When I consider my Mind, Body, Spirit, and Emotion, I realize that I am completely imbalanced. I feel that my spirit and body have taken bigger hits as I withdraw (i.e., one of my natural defense mechanisms against stress). I see that I have limiting beliefs such as not having time to exercise during the day or to call my family and friends. Objectively, I do have the time, but I am choosing not to allocate the time there because I want to prioritize other tasks in my life. The problem is that when I allocate extra time for homework or whatever it might be, my homework does end up taking all that extra time. If I allocate less time, I have to work faster but I will likely still get the job done and will have worked out and called family/friends. I also do not take time to experience life's daily blessings. I sometimes will reject the idea of getting an expensive coffee due to cost, even though that small treat might make my day happier. I think being so future-oriented is a hindrance on my ability to be present. I need to sacrifice the concept of saving for a better tomorrow, and instead try to live a bit more in the moment; though, again, this is about balance. I also think I should try meditation to help recenter myself and work on the spirit aspect of my being. I feel that I have been so busy that I do not make time for just being still and quiet, doing deep breathing exercises, walks and runs, and meditation, all of which are important for silencing the outside world and finding "the stillness of the inner one...so as to not let one's thoughts race from problem to problem...worrying about things that have not and may not happen" (Glazier & Ko, 2019). By trying to deliberately achieve a better balance, I feel that I will have a greater chance at sustaining the constant pressures of life.

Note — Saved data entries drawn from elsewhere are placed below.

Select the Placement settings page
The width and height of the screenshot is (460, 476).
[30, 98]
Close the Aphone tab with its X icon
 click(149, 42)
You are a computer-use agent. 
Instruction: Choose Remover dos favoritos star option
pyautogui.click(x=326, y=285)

Overall, I found these exercises quite difficult, and the findings from the reflection are alarming. My abilities in mindfulness are not great, but it means there is room for improvement and upward progress. These types of exercises serve as wakeup calls for me, and while they do make me feel bad about myself to an extent, they also are sort of a kick in the butt I need to get to fixing my problem areas. This is essential to achieve peak performance. It really makes me realize how vital it is that adults should be able to take a hard look at themselves and work to rebalance their lives, because there are not often external sources holding them accountable. So, while this was challenging and hard to hear, I am grateful that I am aware and motivated to get going in the right direction.
Chad R.
References:
Bindu, X., & Vargas, M. (2014). Development and
effectiveness of mindfullness based cognitive restructuring program on
psychache and hopelessness as signals of suicidal ideation among adolescents. Indian
Journal of Positive Psychology, 5(2), 109-.

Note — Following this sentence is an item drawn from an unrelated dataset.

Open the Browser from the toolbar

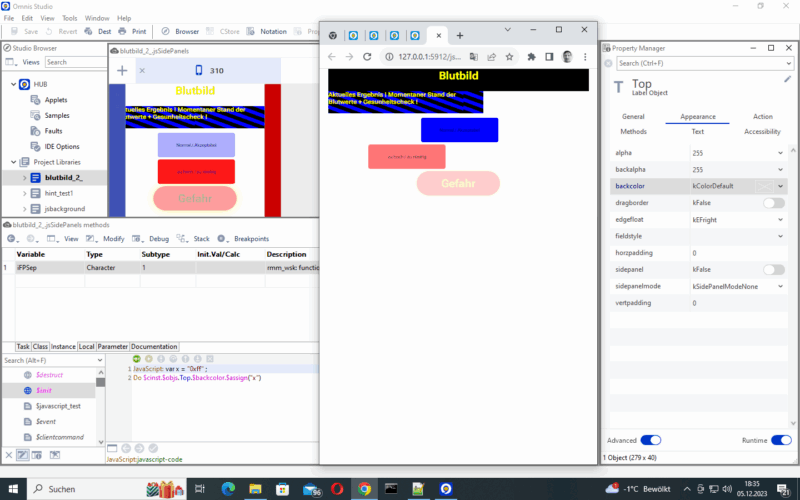180,31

Glazier, E. & Ko, E. (2019). ASK THE DOCTORS: Research suggests mindfullness has myriad benefits. In TCA Regional News. Tribune Content Agency LLC.
Jha, A. (2018, April 18). How to tame your wandering
mind [Video]. YouTube.https://youtu.be/UQzvNIIMayo?si=JvHGwNpDkWoQs31W
McKee, A., Boyatzis, R. E., & Johnston, F. (2008). Becoming a resonant leader:
Develop your emotional intelligence, renew your relationships, sustain your
effectiveness. Harvard Business School Pub.